Annonçant l'arrivée de la délégation pour lundi soir, le président américain a affirmé sur sa plateforme Truth Social offrir à l'Iran un "deal raisonnable" et qu'en cas de refus, "les Etats-Unis détruiraient toutes les centrales électriques et tous les ponts en Iran".

Face au regain de tensions, les prix du pétrole se sont à nouveau envolés lundi en début d'échanges asiatiques, le baril de WTI bondissant notamment de plus de 8%.

Barricades 

Dans l'attente d'une confirmation ou non de la tenue des pourparlers, la sécurité a été visiblement renforcée dimanche à Islamabad avec la multiplication de routes fermées, barbelés et barricades, ont constaté des journalistes de l'AFP.

Au-delà des négociations, Washington et Téhéran continuent de s'affronter autour du détroit d'Ormuz, et de dénoncer réciproquement des violations du cessez-le-feu.

Avant l'annonce de la saisie du cargo, Donald Trump avait dénoncé des attaques attribuées à l'Iran contre plusieurs navires commerciaux qui tentaient de franchir le détroit.

Un navire de la CMA CGM a ainsi fait l'objet samedi de "tirs de semonce", a indiqué dimanche à l'AFP le groupe français de transport maritime.

L'Iran avait annoncé samedi reprendre "le strict contrôle" du détroit, revenant sur sa décision de la veille de le rouvrir en raison du blocus américain.

Dimanche, les passages du détroit étaient réduits à zéro, selon le site Marine Traffic.

"Suspicion" 

Téhéran pensait, en ouvrant le détroit vendredi, que "les Etats-Unis répondraient en levant le blocus", relève Vali Nasr, professeur en relations internationales à l'université américaine Johns Hopkins.

Mais son maintien "n'a fait que nourrir la suspicion de l'Iran" sur le fait que les discussions d'Islamabad "ne sont qu'une ruse diplomatique avant une autre attaque militaire", ajoute-t-il sur X.

D'autant que les positions restent très éloignées, notamment sur le volet nucléaire, au coeur du différend. Selon Donald Trump, l'Iran a accepté de remettre son uranium hautement enrichi, un enjeu crucial, ce qu'a démenti Téhéran.

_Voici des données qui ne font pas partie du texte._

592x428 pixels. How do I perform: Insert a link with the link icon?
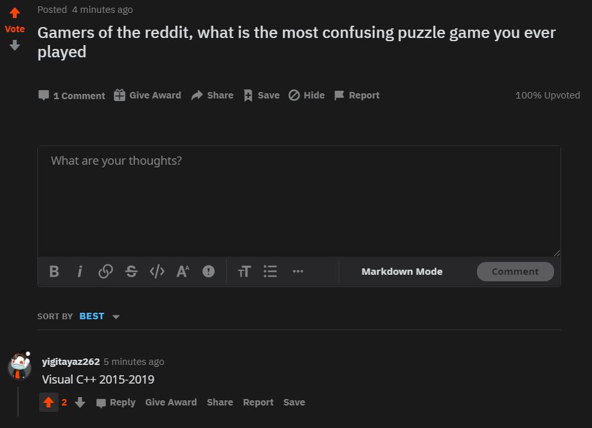[105, 272]
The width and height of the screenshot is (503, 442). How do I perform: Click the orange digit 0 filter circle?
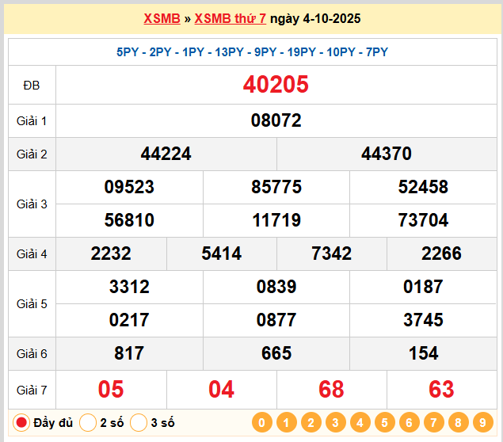tap(261, 422)
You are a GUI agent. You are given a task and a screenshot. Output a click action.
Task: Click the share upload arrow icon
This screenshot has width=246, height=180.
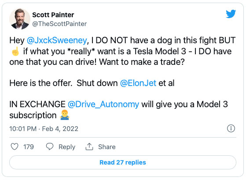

"Trump dit que l'Iran ne doit pas faire usage de ses droits nucléaires (...) Qu'est-ce qui lui prend de vouloir priver l'Iran de ses droits?", a lancé dimanche le président Massoud Pezeshkian, cité par l'agence Isna.

Téhéran, qui nie vouloir se doter de la bombe atomique, défend son droit au nucléaire civil.

"Toute sa force" 

Au Liban, l'autre front de la guerre, la situation demeure très instable malgré un cessez-le-feu de 10 jours entré en vigueur vendredi entre Israël et le Hezbollah, que les deux parties se sont accusées de violer.

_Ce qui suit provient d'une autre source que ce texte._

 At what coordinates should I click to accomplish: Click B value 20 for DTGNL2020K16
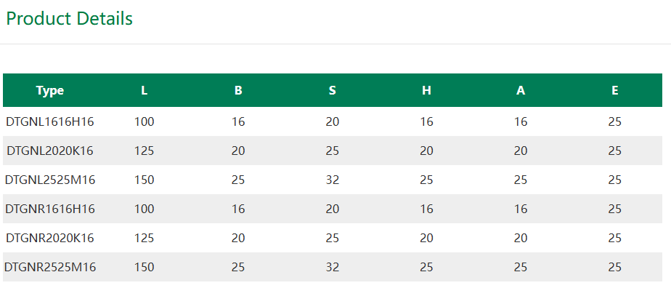238,151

L'armée israélienne a reçu pour instruction d'utiliser "toute sa force" si les troupes faisaient l'objet d'une "quelconque menace", selon le ministre de la Défense, Israël Katz.

Il a affirmé à plusieurs reprises qu'Israël démolirait des maisons le long de la frontière en vue d'établir une "zone de sécurité" et de fait, les destructions se poursuivent dans des localités frontalières, selon l'Agence nationale d'information libanaise (ANI).

"Nous ne savons pas ce qu'il va advenir, je ne sais pas si je dois réparer mon magasin ou si les bombardements vont reprendre", témoigne Ali Assi, dans sa boutique de vêtements à Nabatieh (sud).